Shell pulls out of the Arctic and the Middle East moves to embrace solar

We're all about saving you energy and have rounded up this week's solar and energy news so you don't have to.

Kiwi homeowners will soon be able to compare electricity providers faster and more accurately thanks to smart meters and changes to the Electricity code, reports Stuff. With more information available a Christchurch company plans to offer a digital-based service which could make switching power companies as simple as getting a text.

The Electricity Networks Association says a network of charging stations is needed to encourage the uptake of electric vehicles and reduce NZ's carbon emissions.

A Wellington investment firm says a startling slump in aluminium prices means the Tiwai smelter will remain under significant pressure. Woodward Partners has set up a 'Tiwai-o-meter' tracking the viability of the smelter in the changing energy landscape. "If Tiwai isn't in the market everything changes. Tiwai's demand profile is not only the largest, but also the flattest in the market."

coalition of environmental organisations is calling on the NZ government to stay away from the Paris Climate Conference in December. They say that due to its poor record on climate action our government is better out of the decision making process. Ahead of the Paris talks Brazil has been the first major developing country to pledge an absolute reduction in greenhouse gas emissions. The world's 7th biggest climate polluter says it will cut its emissions by reducing deforestation and boosting the share of renewable sources in its energy mix.

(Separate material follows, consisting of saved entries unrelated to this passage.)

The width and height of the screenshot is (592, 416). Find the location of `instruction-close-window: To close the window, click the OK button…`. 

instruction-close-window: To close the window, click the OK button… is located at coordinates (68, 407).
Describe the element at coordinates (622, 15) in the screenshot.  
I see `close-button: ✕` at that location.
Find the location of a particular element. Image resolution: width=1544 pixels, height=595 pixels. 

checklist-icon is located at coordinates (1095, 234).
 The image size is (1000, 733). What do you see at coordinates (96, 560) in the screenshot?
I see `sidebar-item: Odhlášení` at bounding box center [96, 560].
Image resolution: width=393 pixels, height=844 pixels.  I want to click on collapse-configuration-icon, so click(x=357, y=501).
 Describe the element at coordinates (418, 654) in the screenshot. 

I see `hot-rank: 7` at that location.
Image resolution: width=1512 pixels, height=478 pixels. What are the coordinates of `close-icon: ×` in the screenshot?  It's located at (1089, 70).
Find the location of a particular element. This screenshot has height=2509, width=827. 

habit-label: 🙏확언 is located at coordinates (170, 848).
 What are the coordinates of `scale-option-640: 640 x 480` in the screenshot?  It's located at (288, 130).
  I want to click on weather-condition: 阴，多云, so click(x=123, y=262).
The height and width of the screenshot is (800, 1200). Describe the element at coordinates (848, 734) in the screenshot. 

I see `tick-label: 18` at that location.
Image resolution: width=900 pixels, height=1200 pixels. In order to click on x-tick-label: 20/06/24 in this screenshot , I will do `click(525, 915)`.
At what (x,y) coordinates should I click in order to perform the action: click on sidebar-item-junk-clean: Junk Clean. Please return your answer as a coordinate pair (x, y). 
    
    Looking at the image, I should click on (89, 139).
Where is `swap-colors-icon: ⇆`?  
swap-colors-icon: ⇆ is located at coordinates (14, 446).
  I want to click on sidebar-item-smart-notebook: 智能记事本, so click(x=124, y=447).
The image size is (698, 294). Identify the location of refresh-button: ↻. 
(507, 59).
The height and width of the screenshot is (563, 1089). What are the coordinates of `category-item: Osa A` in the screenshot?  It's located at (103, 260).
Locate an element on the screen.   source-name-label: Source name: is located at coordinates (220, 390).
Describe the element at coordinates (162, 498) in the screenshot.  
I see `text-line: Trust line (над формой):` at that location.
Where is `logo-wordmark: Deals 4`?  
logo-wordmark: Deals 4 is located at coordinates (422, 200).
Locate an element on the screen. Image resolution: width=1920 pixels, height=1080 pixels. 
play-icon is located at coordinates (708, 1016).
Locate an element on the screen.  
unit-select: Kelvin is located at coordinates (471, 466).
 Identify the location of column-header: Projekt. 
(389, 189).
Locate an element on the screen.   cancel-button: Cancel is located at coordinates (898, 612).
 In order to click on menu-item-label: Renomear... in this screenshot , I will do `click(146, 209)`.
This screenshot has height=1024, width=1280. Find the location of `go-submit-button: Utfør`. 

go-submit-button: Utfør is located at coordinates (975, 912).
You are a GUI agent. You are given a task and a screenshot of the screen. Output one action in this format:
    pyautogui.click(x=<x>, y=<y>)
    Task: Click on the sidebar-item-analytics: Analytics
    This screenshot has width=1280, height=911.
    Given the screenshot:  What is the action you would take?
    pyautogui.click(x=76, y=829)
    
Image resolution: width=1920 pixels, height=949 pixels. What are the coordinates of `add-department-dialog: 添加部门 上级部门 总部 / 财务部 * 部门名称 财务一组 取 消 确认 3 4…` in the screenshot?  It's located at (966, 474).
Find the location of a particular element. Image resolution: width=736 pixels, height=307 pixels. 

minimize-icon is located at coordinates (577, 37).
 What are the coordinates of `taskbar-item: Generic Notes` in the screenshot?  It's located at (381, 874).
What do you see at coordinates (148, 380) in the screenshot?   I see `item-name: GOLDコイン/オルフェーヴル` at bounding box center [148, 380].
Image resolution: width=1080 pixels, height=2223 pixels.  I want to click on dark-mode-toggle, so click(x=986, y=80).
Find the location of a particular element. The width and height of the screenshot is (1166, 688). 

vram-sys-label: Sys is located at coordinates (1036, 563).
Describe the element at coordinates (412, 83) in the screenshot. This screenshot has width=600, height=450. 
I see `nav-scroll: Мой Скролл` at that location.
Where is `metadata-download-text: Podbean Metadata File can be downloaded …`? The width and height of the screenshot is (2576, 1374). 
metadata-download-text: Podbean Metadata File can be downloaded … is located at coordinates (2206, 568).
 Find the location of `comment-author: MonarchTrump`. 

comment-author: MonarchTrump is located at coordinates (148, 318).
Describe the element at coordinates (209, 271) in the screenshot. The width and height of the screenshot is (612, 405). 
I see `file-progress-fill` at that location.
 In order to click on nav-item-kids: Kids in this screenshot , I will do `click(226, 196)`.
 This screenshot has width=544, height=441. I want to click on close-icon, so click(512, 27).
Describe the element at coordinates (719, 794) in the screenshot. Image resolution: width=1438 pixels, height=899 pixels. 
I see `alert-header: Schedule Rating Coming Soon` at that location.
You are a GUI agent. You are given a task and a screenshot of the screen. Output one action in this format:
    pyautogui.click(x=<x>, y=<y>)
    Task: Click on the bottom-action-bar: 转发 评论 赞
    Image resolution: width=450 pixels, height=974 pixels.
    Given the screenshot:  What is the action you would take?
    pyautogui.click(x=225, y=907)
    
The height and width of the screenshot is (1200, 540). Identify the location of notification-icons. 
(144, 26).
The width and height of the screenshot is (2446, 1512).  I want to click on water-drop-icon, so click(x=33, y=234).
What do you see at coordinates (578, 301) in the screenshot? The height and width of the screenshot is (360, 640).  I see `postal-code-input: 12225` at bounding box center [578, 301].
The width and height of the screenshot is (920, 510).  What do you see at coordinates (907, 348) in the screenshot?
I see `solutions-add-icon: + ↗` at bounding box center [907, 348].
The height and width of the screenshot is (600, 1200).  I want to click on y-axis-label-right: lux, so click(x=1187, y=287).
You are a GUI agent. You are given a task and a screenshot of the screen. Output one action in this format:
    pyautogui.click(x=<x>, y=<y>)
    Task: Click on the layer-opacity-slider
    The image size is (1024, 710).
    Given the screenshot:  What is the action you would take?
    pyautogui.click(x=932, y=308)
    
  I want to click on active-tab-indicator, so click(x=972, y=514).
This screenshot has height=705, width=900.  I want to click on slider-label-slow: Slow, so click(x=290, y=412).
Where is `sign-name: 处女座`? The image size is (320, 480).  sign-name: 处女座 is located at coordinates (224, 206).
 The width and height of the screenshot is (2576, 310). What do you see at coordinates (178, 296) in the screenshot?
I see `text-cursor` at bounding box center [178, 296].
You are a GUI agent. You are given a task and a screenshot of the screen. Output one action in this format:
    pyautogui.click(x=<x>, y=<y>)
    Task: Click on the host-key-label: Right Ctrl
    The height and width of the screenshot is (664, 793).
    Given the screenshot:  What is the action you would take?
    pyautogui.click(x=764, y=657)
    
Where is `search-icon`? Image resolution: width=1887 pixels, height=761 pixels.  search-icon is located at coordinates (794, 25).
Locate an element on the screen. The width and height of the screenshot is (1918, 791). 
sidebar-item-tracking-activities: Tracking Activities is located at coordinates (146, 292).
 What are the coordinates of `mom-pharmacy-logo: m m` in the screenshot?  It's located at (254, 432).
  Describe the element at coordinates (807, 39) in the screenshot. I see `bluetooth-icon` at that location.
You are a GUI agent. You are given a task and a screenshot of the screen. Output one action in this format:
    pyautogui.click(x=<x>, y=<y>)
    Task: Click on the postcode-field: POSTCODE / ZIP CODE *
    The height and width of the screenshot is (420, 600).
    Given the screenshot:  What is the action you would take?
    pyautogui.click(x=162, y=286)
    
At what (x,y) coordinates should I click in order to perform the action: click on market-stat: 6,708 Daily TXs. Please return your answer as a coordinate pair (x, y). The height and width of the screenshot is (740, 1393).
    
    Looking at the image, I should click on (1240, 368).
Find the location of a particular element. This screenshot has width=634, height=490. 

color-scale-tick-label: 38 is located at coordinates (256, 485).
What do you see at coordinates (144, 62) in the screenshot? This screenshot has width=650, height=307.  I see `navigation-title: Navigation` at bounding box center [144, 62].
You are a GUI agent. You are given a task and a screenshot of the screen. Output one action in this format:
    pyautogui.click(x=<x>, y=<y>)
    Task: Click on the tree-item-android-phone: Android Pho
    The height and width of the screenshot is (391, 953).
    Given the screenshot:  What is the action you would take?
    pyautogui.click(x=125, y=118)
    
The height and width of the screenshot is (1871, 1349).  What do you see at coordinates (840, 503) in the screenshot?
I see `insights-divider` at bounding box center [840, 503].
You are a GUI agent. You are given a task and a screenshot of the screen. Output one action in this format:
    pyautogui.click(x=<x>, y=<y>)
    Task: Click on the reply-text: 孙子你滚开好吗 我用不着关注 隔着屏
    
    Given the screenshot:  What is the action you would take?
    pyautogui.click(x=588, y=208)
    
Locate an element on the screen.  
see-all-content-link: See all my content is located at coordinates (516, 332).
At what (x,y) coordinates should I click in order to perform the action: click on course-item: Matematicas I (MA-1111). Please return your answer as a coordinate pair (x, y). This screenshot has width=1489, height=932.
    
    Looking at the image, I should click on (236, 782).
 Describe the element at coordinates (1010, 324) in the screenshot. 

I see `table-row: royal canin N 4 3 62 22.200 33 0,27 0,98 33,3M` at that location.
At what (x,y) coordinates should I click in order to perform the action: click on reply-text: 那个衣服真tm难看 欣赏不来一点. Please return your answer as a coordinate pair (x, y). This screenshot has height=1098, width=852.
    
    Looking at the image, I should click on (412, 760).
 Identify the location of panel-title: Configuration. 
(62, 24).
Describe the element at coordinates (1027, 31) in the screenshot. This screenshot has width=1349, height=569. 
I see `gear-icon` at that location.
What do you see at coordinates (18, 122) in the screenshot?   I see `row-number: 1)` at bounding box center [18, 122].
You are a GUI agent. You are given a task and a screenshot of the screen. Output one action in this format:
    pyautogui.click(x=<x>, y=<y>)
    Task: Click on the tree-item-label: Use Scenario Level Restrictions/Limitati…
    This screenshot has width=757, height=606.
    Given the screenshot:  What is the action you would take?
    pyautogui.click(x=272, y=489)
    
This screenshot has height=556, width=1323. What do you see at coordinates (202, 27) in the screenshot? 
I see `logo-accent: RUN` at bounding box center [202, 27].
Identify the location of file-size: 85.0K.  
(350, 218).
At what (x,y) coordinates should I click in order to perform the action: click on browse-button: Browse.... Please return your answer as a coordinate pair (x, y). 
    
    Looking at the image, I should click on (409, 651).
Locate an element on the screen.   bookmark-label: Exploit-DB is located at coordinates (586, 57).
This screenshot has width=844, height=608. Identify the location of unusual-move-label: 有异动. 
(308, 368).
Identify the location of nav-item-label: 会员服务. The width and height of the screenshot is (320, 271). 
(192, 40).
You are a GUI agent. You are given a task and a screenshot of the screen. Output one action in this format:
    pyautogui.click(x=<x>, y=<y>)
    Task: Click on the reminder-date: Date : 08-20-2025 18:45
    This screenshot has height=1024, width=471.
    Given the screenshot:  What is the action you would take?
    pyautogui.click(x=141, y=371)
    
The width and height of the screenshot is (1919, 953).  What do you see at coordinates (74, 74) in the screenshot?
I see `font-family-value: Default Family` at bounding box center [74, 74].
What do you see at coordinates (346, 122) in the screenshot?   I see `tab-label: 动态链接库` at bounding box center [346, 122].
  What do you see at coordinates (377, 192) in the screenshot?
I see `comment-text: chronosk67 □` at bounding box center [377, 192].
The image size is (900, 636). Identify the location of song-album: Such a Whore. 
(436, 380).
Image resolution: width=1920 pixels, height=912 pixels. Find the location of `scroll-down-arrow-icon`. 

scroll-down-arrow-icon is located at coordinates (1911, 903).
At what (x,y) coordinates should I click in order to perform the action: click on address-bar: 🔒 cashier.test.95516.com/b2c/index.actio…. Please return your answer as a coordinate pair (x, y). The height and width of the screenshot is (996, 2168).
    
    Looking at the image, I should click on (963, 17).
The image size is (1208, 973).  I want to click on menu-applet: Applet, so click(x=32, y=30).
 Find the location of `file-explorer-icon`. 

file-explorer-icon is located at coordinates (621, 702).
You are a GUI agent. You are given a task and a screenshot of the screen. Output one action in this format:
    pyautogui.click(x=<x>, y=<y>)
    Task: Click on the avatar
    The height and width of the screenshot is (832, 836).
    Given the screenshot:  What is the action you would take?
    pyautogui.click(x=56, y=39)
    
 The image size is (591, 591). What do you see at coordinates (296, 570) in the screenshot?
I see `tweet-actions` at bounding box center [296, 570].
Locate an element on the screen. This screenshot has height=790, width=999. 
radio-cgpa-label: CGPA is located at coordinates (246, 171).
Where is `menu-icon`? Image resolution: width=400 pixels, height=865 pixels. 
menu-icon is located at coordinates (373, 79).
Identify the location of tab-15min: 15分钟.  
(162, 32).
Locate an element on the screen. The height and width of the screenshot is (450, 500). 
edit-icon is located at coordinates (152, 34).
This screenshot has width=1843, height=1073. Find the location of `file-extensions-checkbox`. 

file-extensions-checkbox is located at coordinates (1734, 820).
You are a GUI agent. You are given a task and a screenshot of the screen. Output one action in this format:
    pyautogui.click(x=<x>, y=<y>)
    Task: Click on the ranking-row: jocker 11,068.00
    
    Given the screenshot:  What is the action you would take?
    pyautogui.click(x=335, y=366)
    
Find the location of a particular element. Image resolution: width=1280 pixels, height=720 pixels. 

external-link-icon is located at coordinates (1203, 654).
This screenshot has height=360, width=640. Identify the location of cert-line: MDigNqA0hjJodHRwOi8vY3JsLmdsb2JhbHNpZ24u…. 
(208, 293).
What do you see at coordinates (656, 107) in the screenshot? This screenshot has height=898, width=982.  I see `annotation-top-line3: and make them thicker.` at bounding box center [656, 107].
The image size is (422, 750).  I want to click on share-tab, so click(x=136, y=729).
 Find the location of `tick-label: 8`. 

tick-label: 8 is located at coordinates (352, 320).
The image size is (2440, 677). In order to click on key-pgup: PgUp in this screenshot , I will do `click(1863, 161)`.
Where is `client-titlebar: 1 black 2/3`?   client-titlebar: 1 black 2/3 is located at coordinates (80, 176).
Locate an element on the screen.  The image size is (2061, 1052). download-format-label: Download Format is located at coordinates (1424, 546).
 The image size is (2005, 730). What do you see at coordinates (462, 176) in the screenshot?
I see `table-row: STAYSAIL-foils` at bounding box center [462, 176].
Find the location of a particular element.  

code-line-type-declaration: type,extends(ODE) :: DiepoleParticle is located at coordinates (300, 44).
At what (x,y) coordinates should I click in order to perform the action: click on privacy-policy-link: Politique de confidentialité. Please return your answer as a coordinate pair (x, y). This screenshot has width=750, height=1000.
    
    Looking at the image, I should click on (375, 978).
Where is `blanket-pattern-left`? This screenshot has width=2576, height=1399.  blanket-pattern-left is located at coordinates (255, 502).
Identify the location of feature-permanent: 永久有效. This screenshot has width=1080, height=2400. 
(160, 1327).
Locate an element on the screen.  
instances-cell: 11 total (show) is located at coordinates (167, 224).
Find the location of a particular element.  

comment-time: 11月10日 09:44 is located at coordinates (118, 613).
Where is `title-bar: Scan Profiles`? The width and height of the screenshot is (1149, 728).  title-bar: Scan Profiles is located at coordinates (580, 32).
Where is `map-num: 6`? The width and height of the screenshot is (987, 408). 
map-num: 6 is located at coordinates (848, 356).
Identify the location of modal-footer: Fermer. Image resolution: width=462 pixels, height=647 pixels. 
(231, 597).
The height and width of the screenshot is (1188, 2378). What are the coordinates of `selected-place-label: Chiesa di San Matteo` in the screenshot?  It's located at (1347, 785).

The governor of the Bank of England has warned that climate change will lead to financial crises and falling living standards unless the world's leading countries do more to ensure their companies come clean about their current and future carbon emissions. And entrepreneur Richard Branson is urging governments and businesses to come up with big innovations to counter climate change. 

Shell has abandoned its plans to search for oil in the Arctic in the face of mounting opposition. The Guardian reports that Shell has spent over $7bn on its failed hunt for oil which critics said could only endanger one of the world's last pristine environments and produce expensive fossil fuels that were no longer needed. Energy Post says this is a significant event in the global energy picture and is another sign that the end of the oil age is in sight. Mark Shapiro agrees saying Shell and other big oil companies are facing dropping share prices and earnings and outlines what's influencing oil's uncertain future.

We'd only need to cover a land area about the size of Spain to power the entire Earth on solar. This map shows just how little space that is. The Washington Post says big scale solar storage could soon help out the grid by storing large amounts of solar energy for use at night. It predicts the consequences will be transformative. Solar power is gaining substantial new interest and investment in the oil-rich Middle East including projects in the United Arab Emirates, Egypt, Jordan and  Saudi Arabia.